Opinión

Perspectiva

ESCUCHAR A los hombres hablar de feminismo me parece tan absurdo como oír al presidente de los empresarios pontificar sobre la precariedad laboral. Como varón nunca sentí, ni viví, situaciones propias del otro sexo. No me echan piropos los paletas, ni me rechazaron en un trabajo por decir que iba a casarme. Tampoco sufro violencia en el ámbito familiar. Ni siquiera me advierten de la importancia del buen porte cuando me paseo barrigudo y descamisado por la oficina. Cada uno debe hablar de lo que sabe y yo de feminismo no sé casi nada. Recuerdo a mi abuela Filomena ejerciendo el matriarcado, como cualquier otra mujer de puerto de mar. Mandaba en casa porque, sencillamente, lo hacía todo. Entonces las mujeres quedaban con un poder notarial, mientras los hombres iban a navegar, al no poder comprar o vender sin autorización del marido. Mi abuela le pidió consejo a la maestra del pueblo sobre la conveniencia de que mi madre estudiase Magisterio, allá por los años 50. «Como estudie, non vai querer traballar», argumentó la docente.
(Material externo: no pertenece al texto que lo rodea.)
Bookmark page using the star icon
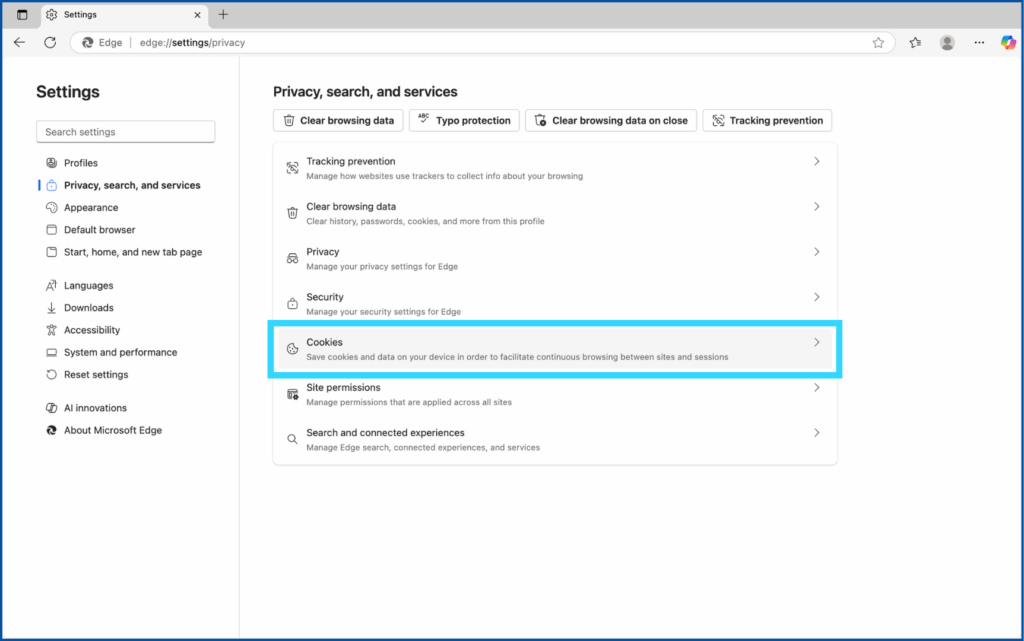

Quizá la buena señora temía que mi progenitora no soportase la doble jornada. «Non quero que a miña filla dependa de ningún home», atajó Filomena. Ella, como yo, no entendía de feminismo, pero sabía que la libertad pasaba por la emancipación económica. Más allá de ese axioma, la lógica invita a hablar de derechos de la mujer con perspectiva de género.